Once more, with feeling

President Barack Obama addresses supporters in Seminole, Florida over the weekend. EPA/Shawn Thew

For Team Obama, change is in the air.

Not the hope-and-change fever of 2008. That, it’s safe to say, won’t be returning any time soon. But after a year in which Democrats could best be described as “grimly determined”, in recent days that grimness has given way to gaiety. Overflowing rallies, big-name surrogates, impromptu bear hugs - Barack Obama’s back, and so is his base.

Numbers help tell the story: though it’s still early, both Gallup and Rasmussen polling firms report a more sizable convention bounce for President Obama than for his competitor Mitt Romney.

But more importantly, the atmospherics are beginning to shift. Following a buzz-generating convention in Charlotte, Barack Obama hustled down to Florida to rally voters in the nation’s most hotly-contested swing state.

In Seminole, Florida, the sweltering heat did little to dint turnout for Saturday’s Obama rally. Organizers planned for 15,000; security began turning away people when the venue reached capacity.

Enthusiasm is surging for surrogates, too. Today the campaign announced Bill Clinton, fresh from his celebrated stem-winder in Charlotte, would be appearing in Miami on Tuesday. At the Obama for America headquarters where tickets were being distributed, the crammed parking lot and sprawling line attested to the growing excitement surrounding the campaign.

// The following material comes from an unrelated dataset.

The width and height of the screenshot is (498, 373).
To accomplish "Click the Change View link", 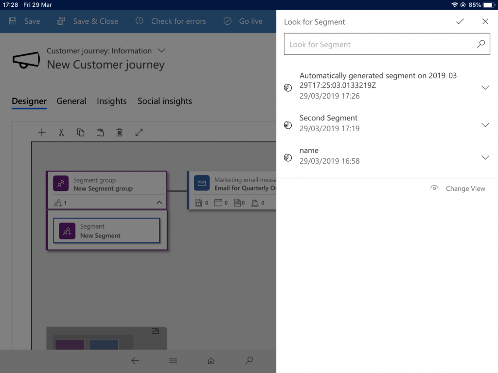I will (465, 188).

Just as important as the burgeoning crowds are the shifting optics. The campaign-trail picture of the day was a snapshot of a registered Republican scooping up the president in an exuberant bear hug. It’s the sort of image that lingers, not only because of the personal connection and unrestrained enthusiasm, but because it’s nearly impossible to imagine Mitt Romney in the same situation.

Obama 2012 has been in dire need of this sort of vigour. Campaign donations, crowd sizes, turnout predictions – all have lagged well behind 2008. The campaign now must find a way to sustain this enthusiasm for the next eight weeks, so that the people showing up to rallies today show up to voting booths come November.